At A Glance
- As emphasized by global experts, the seesaw in prices skidded more into the 'softening track' last week, mainly due to weaker economic figures reported by China as well as the major economies in Europe – and those were mainly propelled by slowdown in their manufacturing sectors.
Motorists filling up their vehicles with gasoline products will feel some pinch in their pockets this week as the price of this commodity will increase by P0.50 per liter, according to the pricing advisories of the oil companies.
Conversely, diesel products will incur a moderate rollback of P0.40 per liter; along with kerosene product prices which will also be trimmed by P0.35 per liter.
As of this writing, the industry players that already sent notices on their price adjustments effective Tuesday (March 5) had been Shell Pilipinas Corporation and Seaoil; while their rival-firms are expected to match adjusted prices.
As a weekly routine, the oil firms have been reflecting price fluctuations at the domestic pumps based on the outcome of trading in the regional market as referenced on the Mean of Platts Singapore (MOPS), but the factor triggering added price pressure had been the risk premium arising from the Red Sea friction.
That geopolitical event has been affecting price swings in oil markets since November last year due to the rerouting of the commercial vessels in delivering fuel commodities to markets.
As emphasized by global experts, the seesaw in prices skidded more into the ‘softening track’ last week, mainly due to weaker economic figures reported by China as well as the major economies in Europe – and those were mainly propelled by slowdown in their manufacturing sectors.
As of Monday (March 4) trading, international benchmark Brent crude was roughly steady at $83 per barrel level, and there are no developments manifesting yet that could trigger wild gyration in prices in the days ahead.

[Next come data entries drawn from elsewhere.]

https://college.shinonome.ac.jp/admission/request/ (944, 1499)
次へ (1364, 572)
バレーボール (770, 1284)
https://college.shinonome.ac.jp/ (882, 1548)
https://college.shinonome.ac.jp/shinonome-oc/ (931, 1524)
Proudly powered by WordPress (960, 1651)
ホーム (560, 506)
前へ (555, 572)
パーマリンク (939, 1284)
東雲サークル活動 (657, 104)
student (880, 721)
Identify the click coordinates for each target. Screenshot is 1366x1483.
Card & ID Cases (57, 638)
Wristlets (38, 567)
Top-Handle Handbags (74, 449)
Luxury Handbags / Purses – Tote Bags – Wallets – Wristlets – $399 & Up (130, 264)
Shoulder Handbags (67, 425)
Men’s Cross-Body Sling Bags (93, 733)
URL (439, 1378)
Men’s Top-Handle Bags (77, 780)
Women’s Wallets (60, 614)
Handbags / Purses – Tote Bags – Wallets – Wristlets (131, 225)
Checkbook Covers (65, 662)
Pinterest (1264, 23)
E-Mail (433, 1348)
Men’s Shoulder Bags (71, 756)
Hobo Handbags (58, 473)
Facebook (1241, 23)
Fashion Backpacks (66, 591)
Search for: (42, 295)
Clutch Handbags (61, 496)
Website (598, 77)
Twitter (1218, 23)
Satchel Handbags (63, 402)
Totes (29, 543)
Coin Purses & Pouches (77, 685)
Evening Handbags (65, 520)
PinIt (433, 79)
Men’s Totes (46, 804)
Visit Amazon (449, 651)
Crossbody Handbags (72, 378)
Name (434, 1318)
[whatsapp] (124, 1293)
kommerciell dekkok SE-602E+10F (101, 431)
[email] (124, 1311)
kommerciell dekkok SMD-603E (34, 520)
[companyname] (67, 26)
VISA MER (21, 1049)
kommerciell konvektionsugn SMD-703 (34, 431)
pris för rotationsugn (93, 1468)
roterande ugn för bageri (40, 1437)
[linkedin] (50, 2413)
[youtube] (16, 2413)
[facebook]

For this week, the most awaited development will be announcement from the Organization of the Petroleum Exporting Countries and ally-producers (collectively known as OPEC+) on whether they will scrap or continue their voluntary output reduction.
In the US market, in particular, there is also expectation on a decision for interest rate cuts, but its impact on oil markets is still not apparent at this time.
For an oil import-dependent economy like the Philippines, it always comes as a bit of bad news when prices tick up at the pumps, hence, that is the market development which often requires keen attention from the government – especially in supporting the public transport’s need for financial subsidy.